### Task statement
Please change "search box" to "search field" in the records from the start through the line containing "pyautogui.click(x=689, y=27)", inclusive, and write those lines out again with nothing else altered. Omit the pictures.

(Page and screen pointing data)
-------------------------

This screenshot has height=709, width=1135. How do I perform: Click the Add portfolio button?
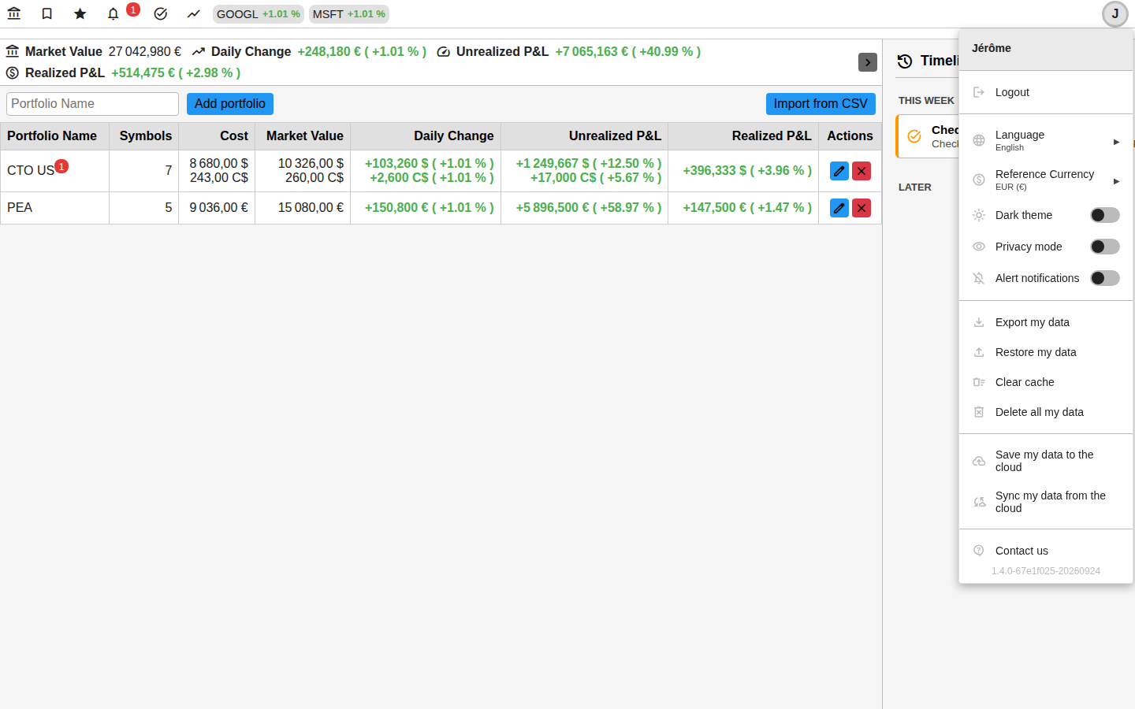coord(230,104)
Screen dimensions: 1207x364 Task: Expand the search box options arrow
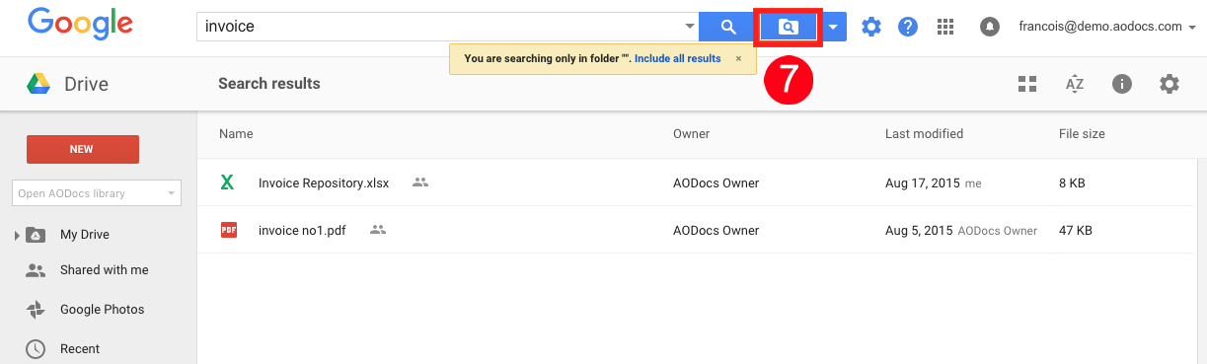pyautogui.click(x=689, y=27)
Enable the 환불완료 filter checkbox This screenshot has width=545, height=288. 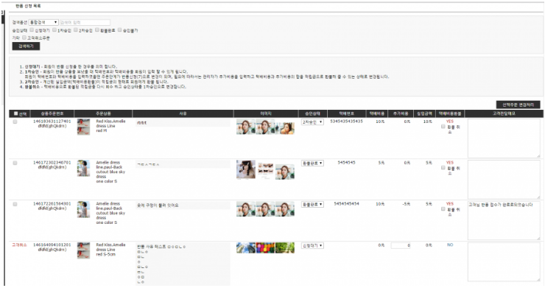click(97, 30)
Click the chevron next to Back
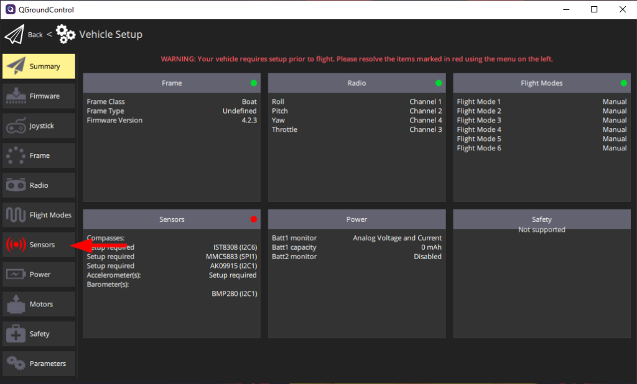This screenshot has width=637, height=384. 49,35
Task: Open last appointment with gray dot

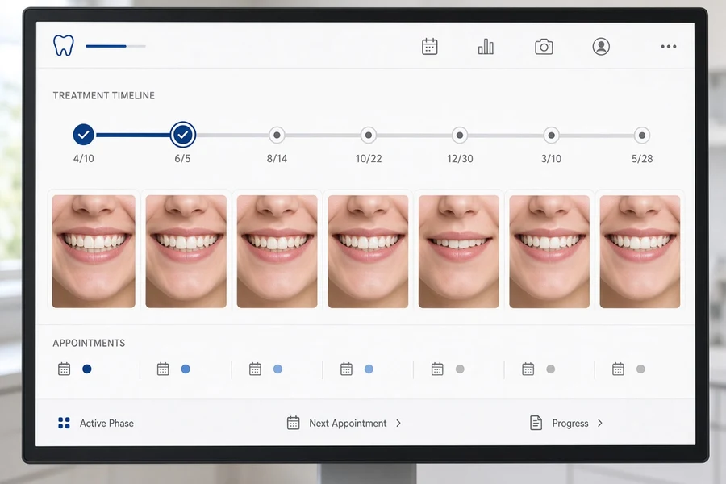Action: coord(628,369)
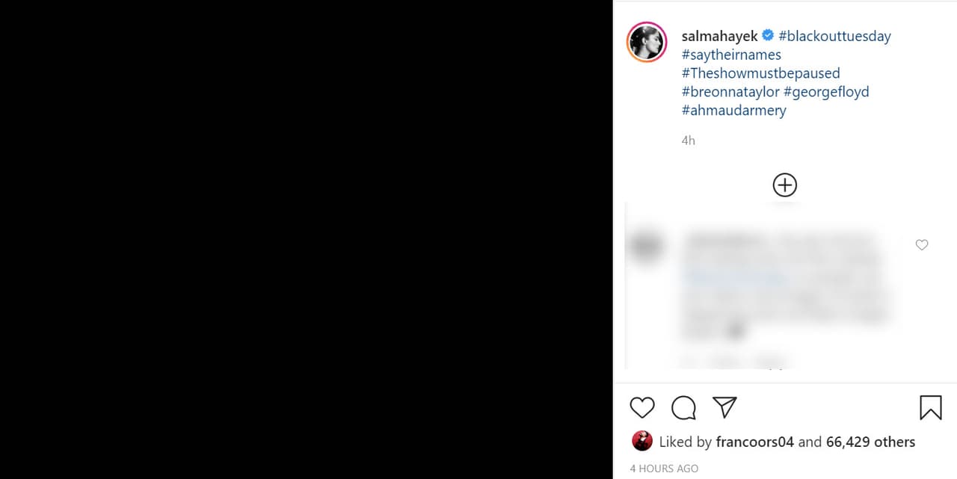Like the post using the heart icon
The image size is (957, 479).
641,407
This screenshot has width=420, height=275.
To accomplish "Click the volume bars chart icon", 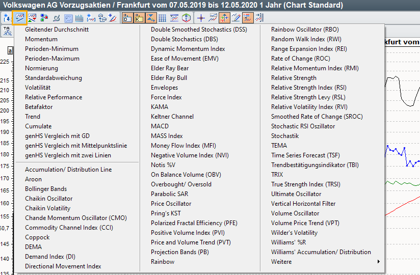I will click(x=80, y=18).
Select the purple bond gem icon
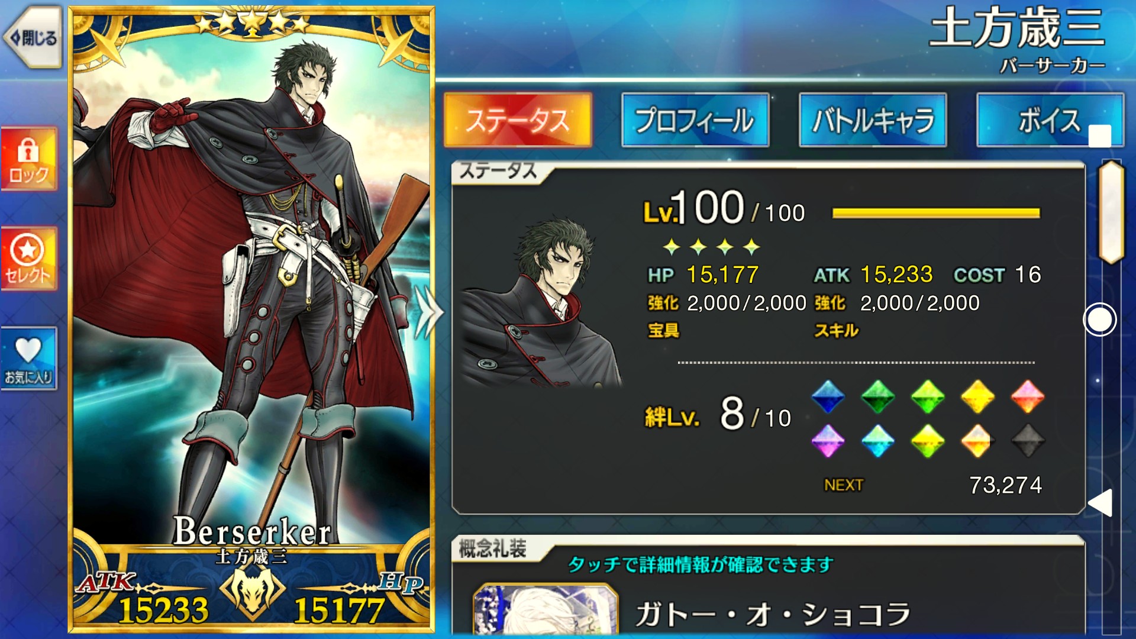Viewport: 1136px width, 639px height. (828, 441)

-------------------------

### Answer to this problem
This screenshot has height=709, width=1135. How do I perform: Click the Add portfolio button?
coord(230,104)
Screen dimensions: 1207x364 Task: Expand the search field options arrow
pyautogui.click(x=689, y=27)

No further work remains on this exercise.